From the line containing "This screenshot has" down to the line containing "Task: Click Provide Feedback", copy out the entries below exactly, both lines included, and nothing else; pictures do not belong in the copy.

* **Records for this exercise**
※

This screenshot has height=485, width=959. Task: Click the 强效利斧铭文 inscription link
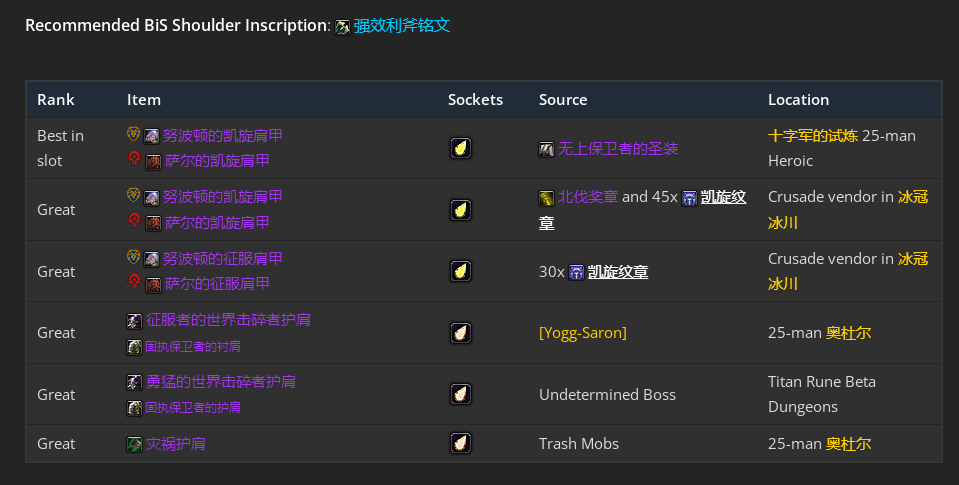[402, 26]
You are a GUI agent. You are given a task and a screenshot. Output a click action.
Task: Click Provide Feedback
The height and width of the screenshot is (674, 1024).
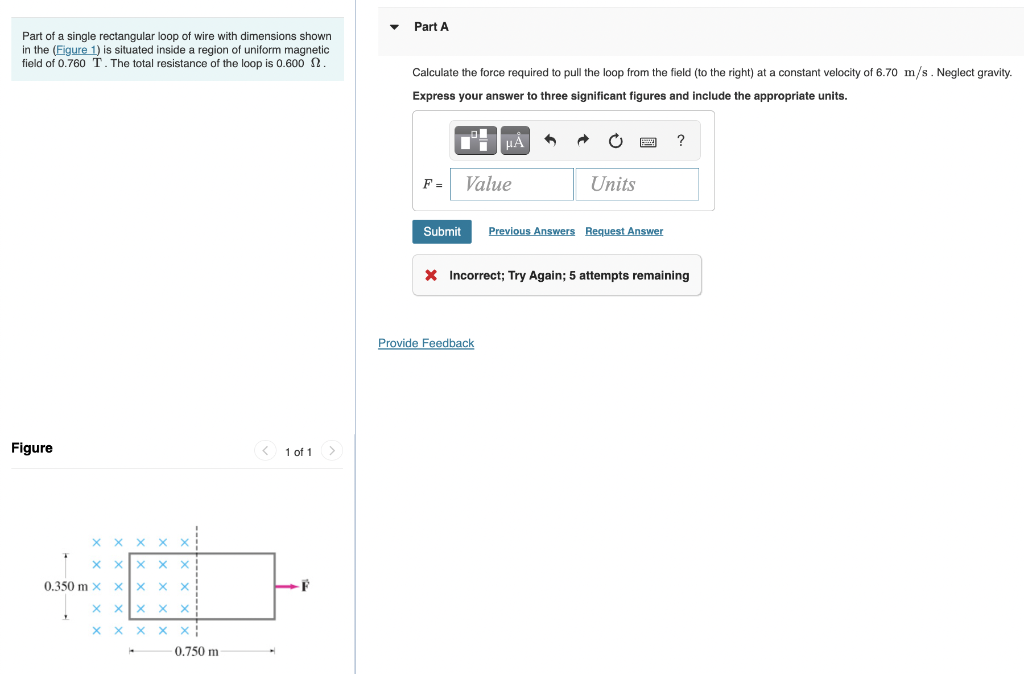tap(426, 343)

※

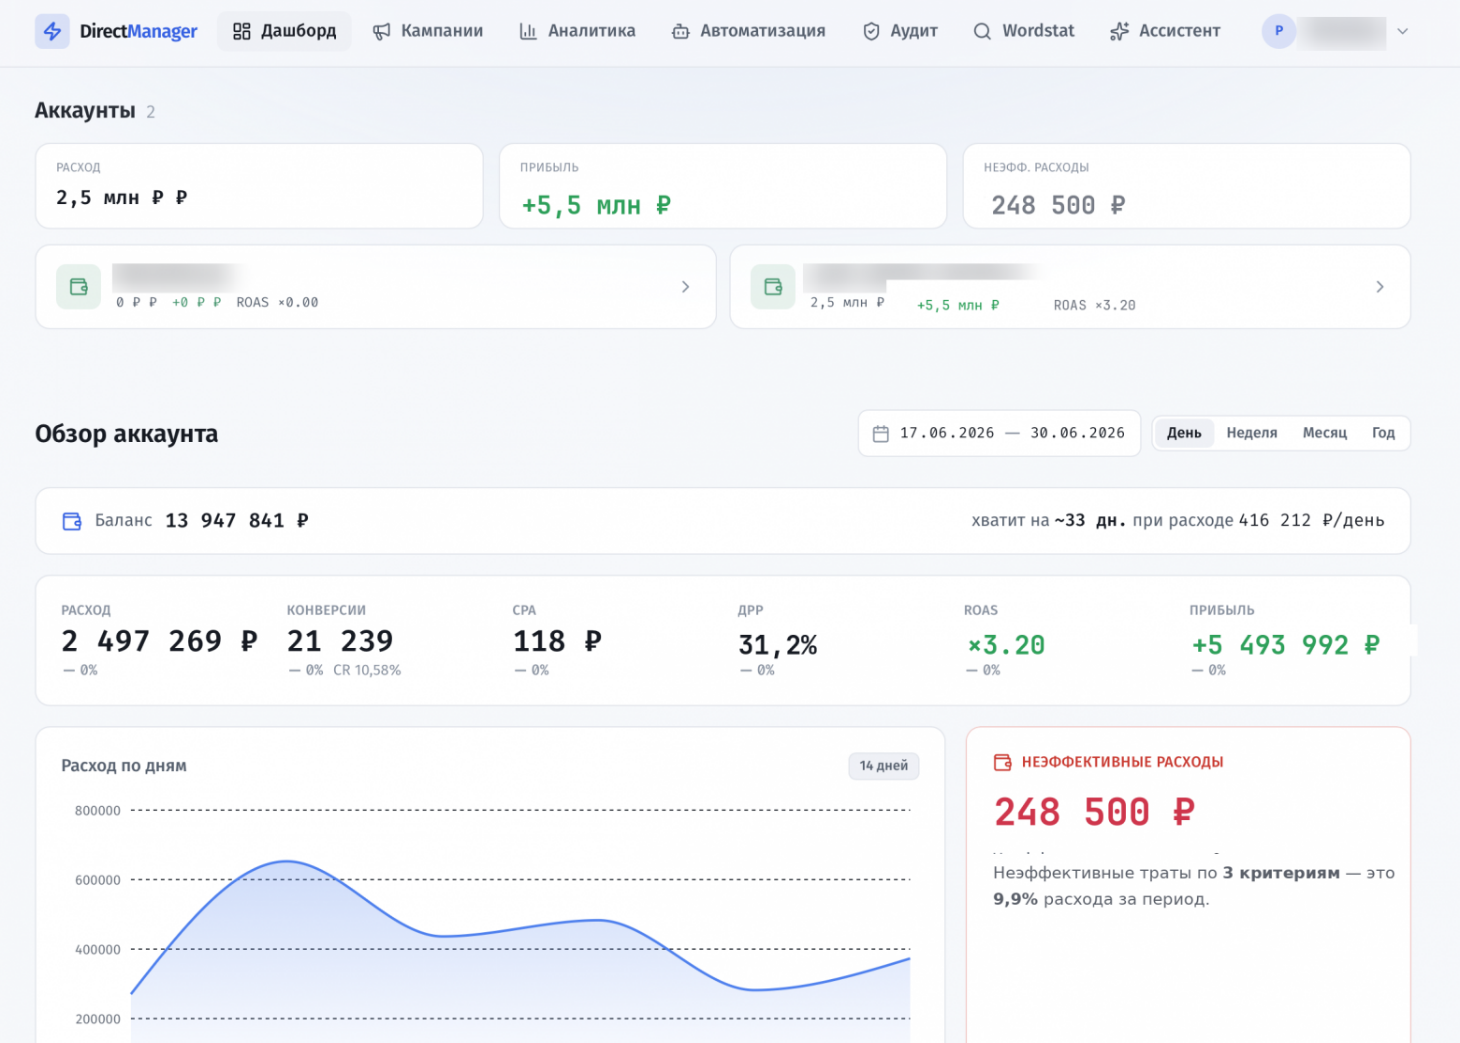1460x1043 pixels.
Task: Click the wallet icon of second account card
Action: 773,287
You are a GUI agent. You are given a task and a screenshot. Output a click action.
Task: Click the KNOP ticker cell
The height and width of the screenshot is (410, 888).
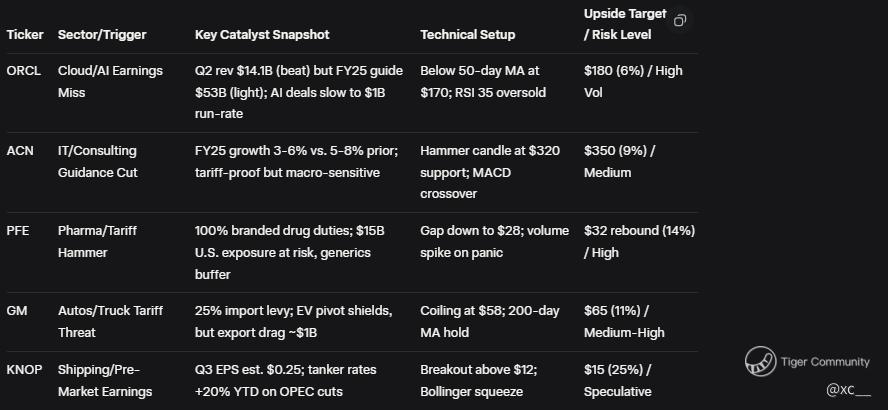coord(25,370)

※

* **Task output**
This screenshot has height=485, width=959. Task: Click the 强效利斧铭文 inscription link
[402, 26]
You are a GUI agent. You are given a task and a screenshot. Output a click action.
Task: Click Provide Feedback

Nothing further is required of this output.